According to the Estonian Ministry of the Interior, building the infrastructure and surveillance system of the border between Estonia and Russia is set to cost around €250.3 million over the course of 11 years, with additional maintenance costs of €70 million to be needed down to 2026.
At present the available resources for covering the building and maintenance costs of Estonia's eastern border with the Russian Federation total €96.8 million. According to estimates, the required sum stands at €320.3 million.
The €223.5 million shortfall, according to the Ministry of the Interior's calculations. should be included in the special-purpose reserve of the Ministry of Finance, earmarked for the aegis of the Ministry of the Interior.
The forecast need of the border's maintenance costs total €70 million for the period until 2026, which is €15.2 million more than previously predicted.

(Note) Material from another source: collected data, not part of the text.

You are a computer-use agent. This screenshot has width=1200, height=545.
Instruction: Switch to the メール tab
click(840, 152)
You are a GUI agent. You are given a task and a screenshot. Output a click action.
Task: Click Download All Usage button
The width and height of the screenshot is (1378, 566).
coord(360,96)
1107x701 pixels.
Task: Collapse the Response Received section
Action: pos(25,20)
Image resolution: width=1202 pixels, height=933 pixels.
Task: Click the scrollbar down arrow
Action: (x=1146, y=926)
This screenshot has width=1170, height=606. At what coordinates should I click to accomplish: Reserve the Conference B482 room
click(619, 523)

From 2027 onwards, the annual maintenance costs are to total €15-16 million. The costs planned for the Finance Ministry's special purpose reserve down to 2026 total €25.8 million, which means that an additional €44.2 million should be added to the reserve., to meet the €70 million maintenance figure.
According to experts, the eastern border costs €188-194 million at 2017 prices, about the same figure as forecast in February this year.
However, the rise in construction prices and the extended construction period could raise the cost by about €62 million. It has to be also taken into account that the final price of the project would come as a result of construction procurements.
The Ministry of the Interior is set to propose to the government approval of the construction and maintenance funding of the eastern border in full, as well as to consider it a strategic investment necessity for Estonia, and furthermore to consider it a priority when forming the government's position during the EU 2021-2028 budgetary period.
In February the Interior Ministry proposed postponing the end date of constructing the border to 2026, which would enable the division of construction costs more evenly throughout the intervening time.
The present-day border infrastructure between Estonia and Russia was intended to be finalised in 2018/2019 at the latest, but at present only 3.5km of test sections from the 136km border are actually ready. Last year the entire eastern land border was physically marked.